== About this task ==
If a line in the entries includes "Zoom", show that line.

== Data for this task ==
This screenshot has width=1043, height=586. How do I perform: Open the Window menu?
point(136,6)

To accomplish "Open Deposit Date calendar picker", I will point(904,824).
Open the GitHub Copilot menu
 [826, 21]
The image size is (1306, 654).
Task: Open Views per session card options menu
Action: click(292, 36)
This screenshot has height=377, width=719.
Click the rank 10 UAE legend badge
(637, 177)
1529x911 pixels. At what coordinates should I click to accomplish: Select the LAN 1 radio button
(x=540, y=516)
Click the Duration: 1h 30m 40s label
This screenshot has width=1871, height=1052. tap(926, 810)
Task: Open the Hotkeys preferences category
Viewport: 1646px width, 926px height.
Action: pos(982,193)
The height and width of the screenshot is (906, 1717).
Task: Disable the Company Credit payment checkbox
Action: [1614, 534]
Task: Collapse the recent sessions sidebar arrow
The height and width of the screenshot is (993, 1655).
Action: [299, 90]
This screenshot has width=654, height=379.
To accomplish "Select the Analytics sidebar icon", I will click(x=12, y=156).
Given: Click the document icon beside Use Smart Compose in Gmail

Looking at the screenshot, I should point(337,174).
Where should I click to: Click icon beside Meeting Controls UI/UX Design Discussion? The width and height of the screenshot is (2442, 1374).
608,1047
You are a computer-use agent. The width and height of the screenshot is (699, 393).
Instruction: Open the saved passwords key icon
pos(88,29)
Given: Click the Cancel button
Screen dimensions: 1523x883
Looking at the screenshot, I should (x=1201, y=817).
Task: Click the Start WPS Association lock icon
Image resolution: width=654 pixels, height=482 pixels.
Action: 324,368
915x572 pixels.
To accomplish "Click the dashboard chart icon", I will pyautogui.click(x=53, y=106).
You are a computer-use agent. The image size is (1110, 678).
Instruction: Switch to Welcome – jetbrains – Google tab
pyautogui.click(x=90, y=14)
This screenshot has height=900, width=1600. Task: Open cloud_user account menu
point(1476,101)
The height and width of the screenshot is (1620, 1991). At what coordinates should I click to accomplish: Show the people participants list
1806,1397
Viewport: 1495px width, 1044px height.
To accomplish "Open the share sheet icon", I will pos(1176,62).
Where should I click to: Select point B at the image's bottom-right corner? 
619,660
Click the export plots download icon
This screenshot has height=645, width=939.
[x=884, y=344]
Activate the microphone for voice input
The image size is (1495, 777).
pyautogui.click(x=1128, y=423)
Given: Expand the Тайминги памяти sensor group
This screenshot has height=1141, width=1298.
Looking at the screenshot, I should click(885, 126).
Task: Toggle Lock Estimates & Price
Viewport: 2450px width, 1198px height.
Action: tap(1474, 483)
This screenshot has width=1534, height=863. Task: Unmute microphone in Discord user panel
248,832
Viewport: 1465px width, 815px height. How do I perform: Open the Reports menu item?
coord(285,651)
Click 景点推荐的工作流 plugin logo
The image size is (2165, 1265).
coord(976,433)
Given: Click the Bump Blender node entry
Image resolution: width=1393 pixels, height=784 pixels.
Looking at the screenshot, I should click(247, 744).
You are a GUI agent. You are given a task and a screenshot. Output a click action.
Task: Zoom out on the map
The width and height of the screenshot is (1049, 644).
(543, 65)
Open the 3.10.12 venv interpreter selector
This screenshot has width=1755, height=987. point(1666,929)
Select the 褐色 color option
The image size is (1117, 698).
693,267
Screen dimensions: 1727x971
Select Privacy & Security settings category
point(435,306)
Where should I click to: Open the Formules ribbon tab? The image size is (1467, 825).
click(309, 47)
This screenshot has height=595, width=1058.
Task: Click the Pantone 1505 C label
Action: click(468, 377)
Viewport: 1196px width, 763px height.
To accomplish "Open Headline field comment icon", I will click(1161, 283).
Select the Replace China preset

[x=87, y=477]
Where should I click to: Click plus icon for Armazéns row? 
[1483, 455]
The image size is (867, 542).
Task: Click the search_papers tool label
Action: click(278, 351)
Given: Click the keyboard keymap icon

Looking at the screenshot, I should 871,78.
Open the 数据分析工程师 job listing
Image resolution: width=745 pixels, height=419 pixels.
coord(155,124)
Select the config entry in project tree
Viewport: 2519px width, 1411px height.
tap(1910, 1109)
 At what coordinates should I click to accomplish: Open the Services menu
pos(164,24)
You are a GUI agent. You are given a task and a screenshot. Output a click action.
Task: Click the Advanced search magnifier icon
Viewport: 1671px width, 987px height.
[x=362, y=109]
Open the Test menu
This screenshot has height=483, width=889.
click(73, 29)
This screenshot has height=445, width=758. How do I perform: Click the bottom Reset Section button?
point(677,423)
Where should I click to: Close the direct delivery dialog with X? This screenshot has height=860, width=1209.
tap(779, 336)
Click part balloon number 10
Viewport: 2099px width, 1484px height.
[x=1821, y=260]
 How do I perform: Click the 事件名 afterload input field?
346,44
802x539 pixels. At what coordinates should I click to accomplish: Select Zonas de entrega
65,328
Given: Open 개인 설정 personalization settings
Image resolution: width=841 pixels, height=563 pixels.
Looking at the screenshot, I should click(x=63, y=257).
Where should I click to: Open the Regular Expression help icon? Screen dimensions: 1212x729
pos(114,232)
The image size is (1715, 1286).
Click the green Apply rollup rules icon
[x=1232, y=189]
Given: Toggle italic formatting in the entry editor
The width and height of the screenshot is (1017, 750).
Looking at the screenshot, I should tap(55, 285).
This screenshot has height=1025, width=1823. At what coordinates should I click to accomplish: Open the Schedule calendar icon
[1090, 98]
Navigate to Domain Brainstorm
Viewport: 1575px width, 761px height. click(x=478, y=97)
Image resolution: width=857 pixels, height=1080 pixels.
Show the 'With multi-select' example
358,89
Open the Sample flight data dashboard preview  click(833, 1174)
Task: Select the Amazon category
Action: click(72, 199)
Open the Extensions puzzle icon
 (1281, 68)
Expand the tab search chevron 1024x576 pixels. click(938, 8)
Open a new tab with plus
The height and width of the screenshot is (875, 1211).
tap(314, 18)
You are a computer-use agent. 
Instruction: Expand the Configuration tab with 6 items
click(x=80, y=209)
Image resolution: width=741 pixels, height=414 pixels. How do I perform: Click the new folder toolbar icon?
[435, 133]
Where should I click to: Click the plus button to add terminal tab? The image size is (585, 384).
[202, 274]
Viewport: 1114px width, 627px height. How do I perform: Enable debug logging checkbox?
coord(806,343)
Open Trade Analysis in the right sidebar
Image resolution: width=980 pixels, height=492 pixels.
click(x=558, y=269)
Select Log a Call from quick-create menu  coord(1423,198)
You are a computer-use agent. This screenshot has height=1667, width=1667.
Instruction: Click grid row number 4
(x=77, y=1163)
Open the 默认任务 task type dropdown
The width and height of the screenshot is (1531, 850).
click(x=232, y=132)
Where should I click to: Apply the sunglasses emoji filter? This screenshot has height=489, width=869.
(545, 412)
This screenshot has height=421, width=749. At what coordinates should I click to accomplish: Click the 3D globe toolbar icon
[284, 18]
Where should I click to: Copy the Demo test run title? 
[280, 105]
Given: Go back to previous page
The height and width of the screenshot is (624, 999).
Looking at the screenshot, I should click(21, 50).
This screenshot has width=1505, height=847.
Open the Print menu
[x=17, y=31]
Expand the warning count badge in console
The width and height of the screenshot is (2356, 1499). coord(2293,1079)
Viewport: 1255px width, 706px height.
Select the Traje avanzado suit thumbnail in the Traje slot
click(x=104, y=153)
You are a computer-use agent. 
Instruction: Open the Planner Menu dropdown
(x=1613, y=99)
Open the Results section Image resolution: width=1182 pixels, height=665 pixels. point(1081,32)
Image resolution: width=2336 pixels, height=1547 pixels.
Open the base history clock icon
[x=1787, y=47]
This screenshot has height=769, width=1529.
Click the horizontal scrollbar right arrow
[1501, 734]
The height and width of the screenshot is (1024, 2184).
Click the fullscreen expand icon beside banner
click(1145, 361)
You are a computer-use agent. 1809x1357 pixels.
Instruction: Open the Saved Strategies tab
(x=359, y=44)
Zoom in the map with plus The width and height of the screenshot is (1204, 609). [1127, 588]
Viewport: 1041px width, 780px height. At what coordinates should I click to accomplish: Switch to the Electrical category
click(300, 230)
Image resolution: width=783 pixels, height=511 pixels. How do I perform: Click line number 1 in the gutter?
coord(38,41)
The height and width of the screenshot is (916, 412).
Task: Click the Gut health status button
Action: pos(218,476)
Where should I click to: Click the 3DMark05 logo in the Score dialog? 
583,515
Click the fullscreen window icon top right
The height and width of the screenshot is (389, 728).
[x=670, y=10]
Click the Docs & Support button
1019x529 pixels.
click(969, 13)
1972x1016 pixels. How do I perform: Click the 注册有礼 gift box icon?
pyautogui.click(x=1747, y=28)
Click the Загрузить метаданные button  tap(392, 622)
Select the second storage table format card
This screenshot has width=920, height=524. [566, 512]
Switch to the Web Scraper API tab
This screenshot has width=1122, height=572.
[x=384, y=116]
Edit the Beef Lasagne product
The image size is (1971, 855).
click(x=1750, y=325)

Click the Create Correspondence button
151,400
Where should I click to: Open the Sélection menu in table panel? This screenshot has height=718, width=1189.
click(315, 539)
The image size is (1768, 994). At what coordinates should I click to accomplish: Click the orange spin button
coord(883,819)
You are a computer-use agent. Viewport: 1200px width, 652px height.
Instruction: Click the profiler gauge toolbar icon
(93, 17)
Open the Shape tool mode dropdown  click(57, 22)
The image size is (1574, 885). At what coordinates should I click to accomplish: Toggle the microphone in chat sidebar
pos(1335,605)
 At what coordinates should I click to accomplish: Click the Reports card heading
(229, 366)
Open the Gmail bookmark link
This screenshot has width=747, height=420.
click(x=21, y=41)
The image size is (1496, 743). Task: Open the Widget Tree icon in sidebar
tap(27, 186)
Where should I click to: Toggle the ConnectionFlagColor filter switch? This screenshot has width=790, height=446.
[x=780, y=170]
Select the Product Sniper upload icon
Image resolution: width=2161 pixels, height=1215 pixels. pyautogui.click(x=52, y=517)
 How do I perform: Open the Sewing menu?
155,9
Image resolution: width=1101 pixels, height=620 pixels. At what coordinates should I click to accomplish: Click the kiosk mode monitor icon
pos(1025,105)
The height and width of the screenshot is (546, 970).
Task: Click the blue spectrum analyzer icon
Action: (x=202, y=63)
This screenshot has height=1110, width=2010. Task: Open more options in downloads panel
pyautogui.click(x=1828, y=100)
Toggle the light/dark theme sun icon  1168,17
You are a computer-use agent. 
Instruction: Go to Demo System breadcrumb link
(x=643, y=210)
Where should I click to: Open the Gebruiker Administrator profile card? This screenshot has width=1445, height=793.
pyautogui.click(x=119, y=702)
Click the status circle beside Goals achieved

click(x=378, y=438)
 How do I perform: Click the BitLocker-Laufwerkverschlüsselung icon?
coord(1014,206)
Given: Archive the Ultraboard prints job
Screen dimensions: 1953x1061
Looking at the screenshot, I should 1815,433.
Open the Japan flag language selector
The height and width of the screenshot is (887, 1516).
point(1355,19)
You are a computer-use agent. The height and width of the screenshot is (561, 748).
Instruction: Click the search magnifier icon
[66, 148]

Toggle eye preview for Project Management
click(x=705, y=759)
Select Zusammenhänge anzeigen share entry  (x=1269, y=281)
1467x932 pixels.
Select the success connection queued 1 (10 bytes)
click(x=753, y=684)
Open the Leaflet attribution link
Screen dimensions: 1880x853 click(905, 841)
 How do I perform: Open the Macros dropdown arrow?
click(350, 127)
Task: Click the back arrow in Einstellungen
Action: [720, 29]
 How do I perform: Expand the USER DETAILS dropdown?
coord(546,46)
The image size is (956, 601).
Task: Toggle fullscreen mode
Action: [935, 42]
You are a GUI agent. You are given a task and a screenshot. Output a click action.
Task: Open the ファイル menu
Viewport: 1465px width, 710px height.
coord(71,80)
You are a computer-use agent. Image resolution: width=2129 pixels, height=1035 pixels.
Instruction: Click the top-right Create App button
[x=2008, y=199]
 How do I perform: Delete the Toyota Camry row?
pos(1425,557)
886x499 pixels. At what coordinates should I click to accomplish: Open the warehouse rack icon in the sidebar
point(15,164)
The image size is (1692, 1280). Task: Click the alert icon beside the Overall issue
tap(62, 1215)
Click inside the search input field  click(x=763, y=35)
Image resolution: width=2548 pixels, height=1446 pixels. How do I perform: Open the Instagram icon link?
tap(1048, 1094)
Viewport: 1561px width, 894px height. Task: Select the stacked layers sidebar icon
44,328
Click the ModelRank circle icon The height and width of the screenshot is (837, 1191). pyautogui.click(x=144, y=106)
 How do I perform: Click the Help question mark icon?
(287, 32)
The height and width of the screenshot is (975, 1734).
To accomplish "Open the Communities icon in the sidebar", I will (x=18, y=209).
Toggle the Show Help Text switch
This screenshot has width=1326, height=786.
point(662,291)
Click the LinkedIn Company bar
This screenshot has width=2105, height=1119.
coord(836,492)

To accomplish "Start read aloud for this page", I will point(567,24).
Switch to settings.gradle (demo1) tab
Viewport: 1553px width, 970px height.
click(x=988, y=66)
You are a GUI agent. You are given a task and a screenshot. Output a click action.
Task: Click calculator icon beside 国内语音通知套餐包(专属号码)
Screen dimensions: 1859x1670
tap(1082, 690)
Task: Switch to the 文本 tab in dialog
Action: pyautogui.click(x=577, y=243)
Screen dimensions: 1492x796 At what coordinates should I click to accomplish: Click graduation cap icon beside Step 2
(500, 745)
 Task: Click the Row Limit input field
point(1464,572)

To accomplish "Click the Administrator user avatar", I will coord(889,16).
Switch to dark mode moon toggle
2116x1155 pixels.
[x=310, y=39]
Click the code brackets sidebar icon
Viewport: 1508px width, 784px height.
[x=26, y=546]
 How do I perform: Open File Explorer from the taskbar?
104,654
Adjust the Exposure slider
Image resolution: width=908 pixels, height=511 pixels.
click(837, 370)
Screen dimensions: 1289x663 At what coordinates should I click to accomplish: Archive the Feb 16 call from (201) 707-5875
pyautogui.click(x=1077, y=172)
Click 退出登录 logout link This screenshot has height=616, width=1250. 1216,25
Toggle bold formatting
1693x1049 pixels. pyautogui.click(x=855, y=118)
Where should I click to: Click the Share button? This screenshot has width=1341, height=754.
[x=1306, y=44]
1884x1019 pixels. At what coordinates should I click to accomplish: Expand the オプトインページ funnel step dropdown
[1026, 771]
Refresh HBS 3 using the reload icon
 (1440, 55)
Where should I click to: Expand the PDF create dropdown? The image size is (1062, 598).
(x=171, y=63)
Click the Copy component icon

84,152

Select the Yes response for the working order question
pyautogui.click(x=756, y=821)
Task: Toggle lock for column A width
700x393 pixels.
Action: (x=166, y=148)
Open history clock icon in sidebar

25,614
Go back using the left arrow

== Output for this exercise ==
Task: Zoom out on the map
Zoom in the map with plus The width and height of the screenshot is (1204, 609). [1127, 588]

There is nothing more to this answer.